C.FED - Projeto assegura adicional de insalubridade e periculosidade a terceirizados
Resultante
de sugestão do Sindicato dos Trabalhadores de Serviços Gerais Onshore e
Offshore de Macaé, o Projeto de Lei 6007/13 garante aos trabalhadores
terceirizados o direito de receber adicional de insalubridade e
periculosidade. De acordo com os representantes do sindicato, embora
esses profissionais trabalhem hoje nas mesmas condições dos efetivos das
petrolíferas, não recebem os benefícios.
Originalmente,
o texto beneficiava apenas os trabalhadores onshore (que atuam em
terra) das empresas exploradoras de petróleo. Na Comissão de Legislação
Participativa da Câmara dos Deputados, a proposta sofreu modificações
para beneficiar todos os empregados terceirizados que realizem as mesmas
atividades de risco que os efetivos.
Regra atual
Atualmente,
a Consolidação das Leis do Trabalho (CLT - Decreto-Lei 5.452/43)

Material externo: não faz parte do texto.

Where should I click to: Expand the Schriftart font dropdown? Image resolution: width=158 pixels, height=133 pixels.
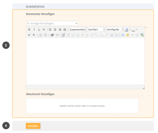coord(96,29)
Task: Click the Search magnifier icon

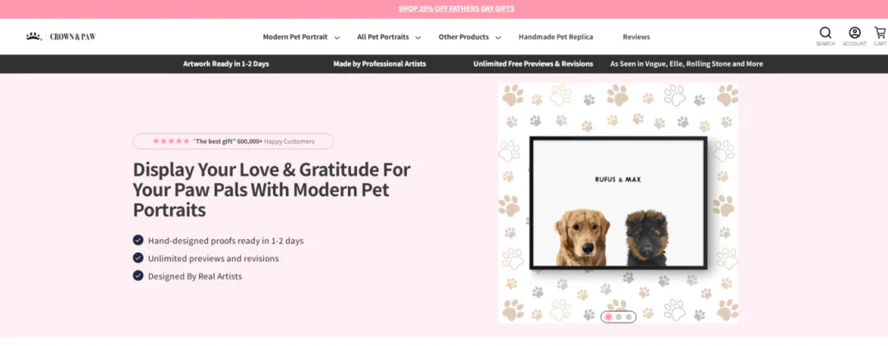Action: click(x=826, y=33)
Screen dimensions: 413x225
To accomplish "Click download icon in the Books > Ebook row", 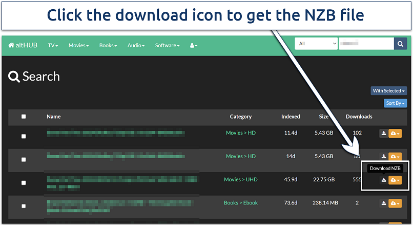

reconhece duas formas de atividade ou operações como perigosas. As que
impliquem risco em virtude de exposição a inflamáveis, explosivos ou
energia elétrica, e aquelas que submetam o trabalhador a perigo de
roubos ou outras espécies de violência física (profissionais de
segurança pessoal ou patrimonial).
Trabalhadores
submetidos a essas condições têm direito a adicional de 30% sobre o
salário, sem os acréscimos resultantes de gratificações, prêmios ou
participações nos lucros da empresa.
Já
o exercício de trabalho em condições insalubres, acima dos limites de
tolerância estabelecidos pelo Ministério do Trabalho (graus máximo,
médio e mínimo), assegura a percepção de adicional de 40%, 20% e 10% do
salário mínimo da região.
Tramitação
Em
regime de prioridade, o projeto será analisado pelas comissões de
Trabalho, de Administração e Serviço Público; e de Constituição e
Justiça e de Cidadania, antes de ser votado pelo Plenário.